OK so at least two blog readers felt my last post was incomplete. It was, even though it was over 500 words, and I was kind of venting, but I’ll try to add another couple of cents Well, more like 1,000 words.
I think the banking industry is one of the easiest to understand and most universally accessed industry, yet maybe least understood. An old banking axiom is “in at 3, out at 6, out by 3” referring to interest rates on deposits and loans, respectively, and then a jab at bankers’ hours.
A friend once worked as a bank teller. He told me that customers often said and did silly things. The best story was a dude that brought in about $50 in change and small bills. He gave it all to the teller, requesting the largest bills possible. OK, so far, so good. I can see why you might do this. But then he deposited the bigger bills into his savings account. When my friend asked why he had gone to the trouble of the currency exchange, motioning to the pile of change the customer said, “I don’t want that in my account.”
I think people don’t want to think about is the fact that the money they have “in” a bank is not really there. The bank lends it out. That’s what they do. That is how they earn money to pay you interest. That is why a “run on the bank” is not only bad, but it doesn’t work. The money is not there. Sure, banks are required to keep some of their depositors‘ money in cash at the bank, which should be sufficient if any single depositor wants to cash out, or maybe any 100 depositors, but not everyone.
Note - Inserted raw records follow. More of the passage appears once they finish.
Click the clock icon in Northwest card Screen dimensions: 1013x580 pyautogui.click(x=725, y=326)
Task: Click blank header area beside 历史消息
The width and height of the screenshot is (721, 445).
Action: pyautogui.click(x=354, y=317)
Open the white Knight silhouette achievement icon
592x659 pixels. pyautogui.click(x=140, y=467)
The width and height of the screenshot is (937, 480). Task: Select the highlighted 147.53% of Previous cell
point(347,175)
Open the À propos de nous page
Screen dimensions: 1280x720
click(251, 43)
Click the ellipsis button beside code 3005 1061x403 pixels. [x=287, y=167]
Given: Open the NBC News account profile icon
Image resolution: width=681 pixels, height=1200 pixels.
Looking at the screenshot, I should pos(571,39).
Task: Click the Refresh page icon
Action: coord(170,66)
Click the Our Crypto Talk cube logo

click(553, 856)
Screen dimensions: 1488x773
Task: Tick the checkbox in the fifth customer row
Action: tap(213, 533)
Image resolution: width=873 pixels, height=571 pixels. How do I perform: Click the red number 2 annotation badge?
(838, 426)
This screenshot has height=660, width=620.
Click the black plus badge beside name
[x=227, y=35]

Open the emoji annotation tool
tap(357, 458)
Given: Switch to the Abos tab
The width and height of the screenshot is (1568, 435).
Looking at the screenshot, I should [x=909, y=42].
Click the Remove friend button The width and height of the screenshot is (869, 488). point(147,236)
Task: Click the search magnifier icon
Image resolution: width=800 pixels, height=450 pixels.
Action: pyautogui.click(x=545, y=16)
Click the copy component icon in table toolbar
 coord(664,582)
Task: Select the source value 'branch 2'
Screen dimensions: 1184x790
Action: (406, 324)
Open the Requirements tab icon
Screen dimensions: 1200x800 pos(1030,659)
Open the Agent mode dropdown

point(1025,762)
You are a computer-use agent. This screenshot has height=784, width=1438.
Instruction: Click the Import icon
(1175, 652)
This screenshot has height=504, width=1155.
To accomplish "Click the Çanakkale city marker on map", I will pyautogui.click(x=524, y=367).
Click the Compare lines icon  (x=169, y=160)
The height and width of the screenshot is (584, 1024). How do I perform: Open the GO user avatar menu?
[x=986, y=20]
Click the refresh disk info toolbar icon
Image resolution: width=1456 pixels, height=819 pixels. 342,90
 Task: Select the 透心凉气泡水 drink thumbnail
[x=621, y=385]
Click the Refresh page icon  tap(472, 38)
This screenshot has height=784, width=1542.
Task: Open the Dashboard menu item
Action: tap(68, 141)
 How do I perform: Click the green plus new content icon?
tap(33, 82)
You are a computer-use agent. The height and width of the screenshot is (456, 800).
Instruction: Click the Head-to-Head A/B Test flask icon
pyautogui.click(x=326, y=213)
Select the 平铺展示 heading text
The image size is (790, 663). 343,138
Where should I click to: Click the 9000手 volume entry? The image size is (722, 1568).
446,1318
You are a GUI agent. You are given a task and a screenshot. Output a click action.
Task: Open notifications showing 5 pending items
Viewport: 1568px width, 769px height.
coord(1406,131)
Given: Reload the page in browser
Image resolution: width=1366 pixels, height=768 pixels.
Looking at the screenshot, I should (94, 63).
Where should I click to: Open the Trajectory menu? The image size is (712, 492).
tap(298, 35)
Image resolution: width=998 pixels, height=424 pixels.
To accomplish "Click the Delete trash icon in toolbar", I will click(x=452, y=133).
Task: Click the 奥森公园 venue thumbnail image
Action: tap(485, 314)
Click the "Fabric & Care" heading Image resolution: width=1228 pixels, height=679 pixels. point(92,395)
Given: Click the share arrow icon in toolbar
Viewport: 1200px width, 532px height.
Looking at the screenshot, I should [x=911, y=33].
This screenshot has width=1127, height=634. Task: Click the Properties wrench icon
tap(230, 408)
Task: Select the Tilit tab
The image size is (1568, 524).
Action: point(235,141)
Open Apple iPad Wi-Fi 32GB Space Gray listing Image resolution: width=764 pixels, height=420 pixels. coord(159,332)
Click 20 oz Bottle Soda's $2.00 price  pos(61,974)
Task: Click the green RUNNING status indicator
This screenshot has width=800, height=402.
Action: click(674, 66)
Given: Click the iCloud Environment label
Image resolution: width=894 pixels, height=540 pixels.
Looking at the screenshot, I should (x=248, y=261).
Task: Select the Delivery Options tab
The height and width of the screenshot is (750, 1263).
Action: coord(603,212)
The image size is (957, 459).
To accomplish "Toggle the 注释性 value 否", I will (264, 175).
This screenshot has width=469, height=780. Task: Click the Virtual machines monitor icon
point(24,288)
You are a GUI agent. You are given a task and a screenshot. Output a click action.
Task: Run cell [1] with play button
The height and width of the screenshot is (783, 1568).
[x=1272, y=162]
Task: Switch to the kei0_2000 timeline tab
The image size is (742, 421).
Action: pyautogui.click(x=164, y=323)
So where is the money? Well, they lent it to businesses and individuals, who often use it to buy houses or cars. The loans for homes and cars are usually collateralized, meaning that if the borrower cannot meet the loan’s terms, the bank instead gets the home or the car. So what’s the problem? Well, suppose there is and economic slowdown which results in high unemployment and a lot of people cannot pay back their loans? Way more than you predicted. This slow-down might also spook depositors and they want their money back. But the bank doesn’t have all your money. They have some of it, and a bunch of valid loans, and a bunch of foreclosed homes and repossessed cars. Why doesn’t the bank just sell the homes and cars, to get my money back? They try, believe me.
But remember that economic slowdown that caused all the defaults? The same thing is making people reticent to buy, so who are they going to sell to? The price falls, and at some price someone will buy.
Imagine the quandary the bank is in. Say for example, that they have $1 million in deposits and assume they must keep 20% of this amount on premises for fickle or short-term depositors. That leaves $800,000 to lend out and make money. Let’s say that some dude want to buy a million dollar home, and he has $200,000 to put down. He has a good job and good credit so you take a chance. The bank will earn 7% interest, or $56,000 a year. They are paying depositors 2%, or $20,000, so this could be a good thing. (I know, $36,000 a year doesn’t sound like a lot, but banks are a lot bigger than my simplistic model. Add a few zeros to the back of all the numbers.)
OK, unforeseen economic slow down, dude loses his job and cannot find work. He cannot make payments. Big problem for him, but the bank is OK, right? They only lent him $800K and he’d repaid $100K, so they just need to recover $700K, right? Its a million dollar home for crying out loud, so they foreclose and evict the unfortunate one, and try selling the home. They even list it at $900K, foreclosure sale! But no one buys it. $800K? Nope. $700K? Still no buyer. $600K? At this price they would take a big loss, they would have lost some of the depositors’ money, which they would have to make up somewhere else. No bonuses for bank employees, and maybe even pay cuts and layoffs.
But still the bank needs to sell the property. When depositors come to get money you can’t give them a few shingles and a rain gutter. $400K? OK, at that price someone is willing to buy the house, and they have $80,00 cash, but are having a hard time getting a mortgage for the other $320K since all banks are having the same problem as you.. Can you help? Can you lend it to them?
See the problem?
It begins to affect everyone. People can’t borrow money. Sometimes they can’t withdraw their own money. That is why the government is stepping in. Basically the idea is that if everyone chips in (tax payers) we can buy up those $400K homes and restore some confidence in the banking system. The action does nothing to directly impact the sagging economy, but without their action the economy will be like an ungreased engine, screeching to a grinding halt. At least that is the fear.
So, who is getting “bailed out” and why should taxpayers have to pay for it? The idea is that we are, that’s why.
Will it work? I don’t know. Could there be a better way? Undoubtedly. Do I know what that way is? No clue. I do know that we probably wouldn’t have the problem if we, as a society, lived better within our means. I know that if my bank called and said, “We’re having some liquidity issues. Can you repay your mortgage today?” I would have to tell them no.
4 comments:
Thanks for the lame woman's version of this. Great simplification.
BTW the bank story with the guy and the change was hilarious.
I read someone comparing it to a bridge that everyone uses that needed to be replaced. Of course the question is why give that money back to the same people who unwisely put the last one at risk before the storm?
Taxpayers bailing out Wall Street... What percentage of taxpayers have a 401(k) that is invested in stocks or mutual funds? I wonder if it could be argued that taxpayers are bailing out themselves...
I'm with you though - I have no solutions so I try to be light on criticism.
Well said ... very well said! Thanks.